Automate deployment of GitLab HA and Geo
What's this issue all about? (Background and context)
Customers have reported that deploying GitLab with HA and Geo, especially at large scale, is manual and time consuming. Many of them end up writing their own automation to create and configure the nodes required for their GitLab deployment. Providing some out-of-the-box automation would save customers time, improve their first impressions of GitLab, and would result in more standardized deployments of GitLab that are easier to support.
What are the overarching goals for the research?
What functionality does the tool need to provide before customers are likely to use it? Which third-party tools do customers prefer for infrastructure automation and why? Can the tool be a standalone tool initially?
What hypotheses and/or assumptions do you have?
- Customers are already automating the deployment and maintenance of large GitLab deployments
- There is a steep learning curve for new customers onboarding and attempting to create their own automation
- Customers delay scaling their deployment to meet demand because of the effort required
- When prospects evaluate GitLab, we have a compelling HA and geo replication story. We would have an even greater competitive advantage if we offered a fast and simple way to get up and running with these architectures.

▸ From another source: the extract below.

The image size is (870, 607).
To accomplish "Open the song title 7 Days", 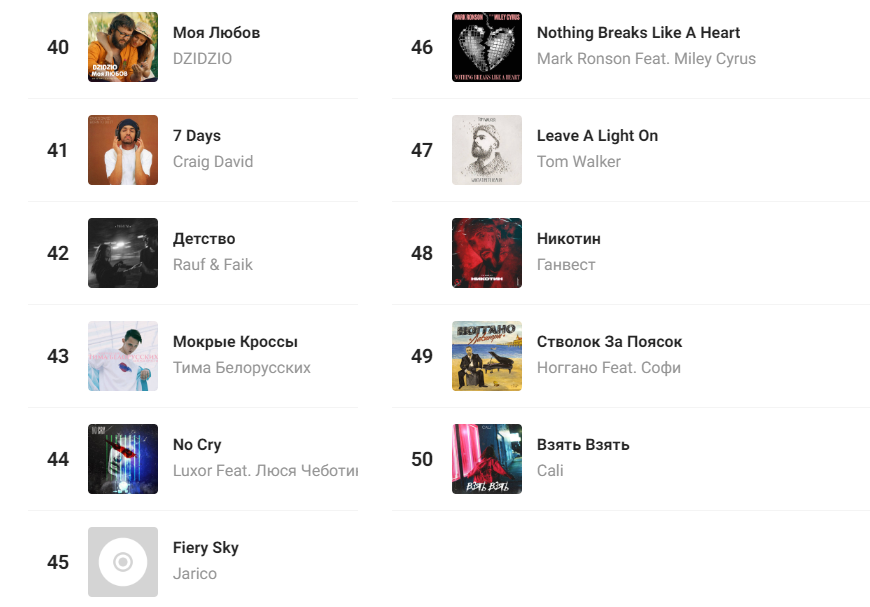I will [197, 136].
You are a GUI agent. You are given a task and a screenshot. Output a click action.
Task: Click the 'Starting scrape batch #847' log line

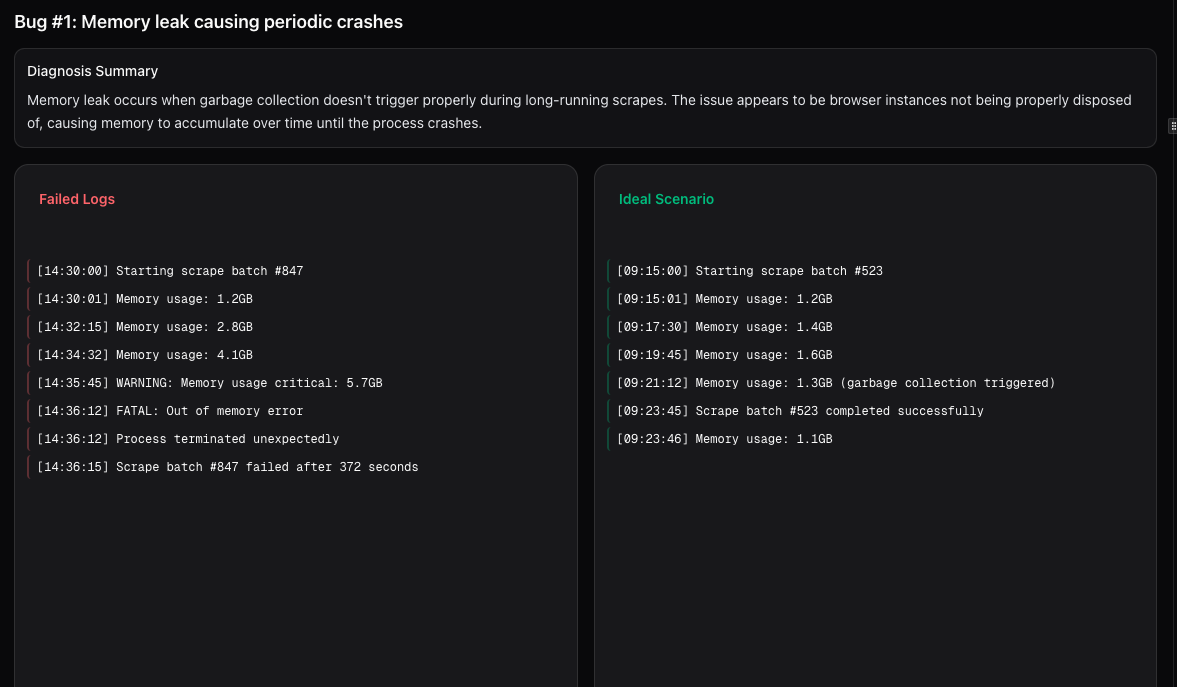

- Administrators have a set of automation tools that they are comfortable using and use regularly. If we provide a solution that uses familiar tooling, it is more likely to be adopted and liked.
What research questions are you trying to answer?
How long does it take to set up HA? Are customers referring to the reference architectures to design their architecture? Which parts of the install, scaling, and upgrade experience are customers automating? Which tools are being used for automation? If we offer a tool to automate setting up HA/Geo, how much control should it have over the architecture that is deployed?
What persona, persona segment, or customer type experiences the problem most acutely?
Persona:
- Sidney (System Administrator)
Customer type:
- Customers running GitLab on multiple nodes for scaling or high availability purposes
- Customers with geographically dispersed teams that operate a Geo secondary cluster to reduce latency
What business decisions will be made based on this information?
Should it be tied to a tier?
Who will be leading the research?
PM Distribution
What timescales do you have in mind for the research?
The research has been conducted over the past four months. Highlights from customer interviews are provided in the comments section below.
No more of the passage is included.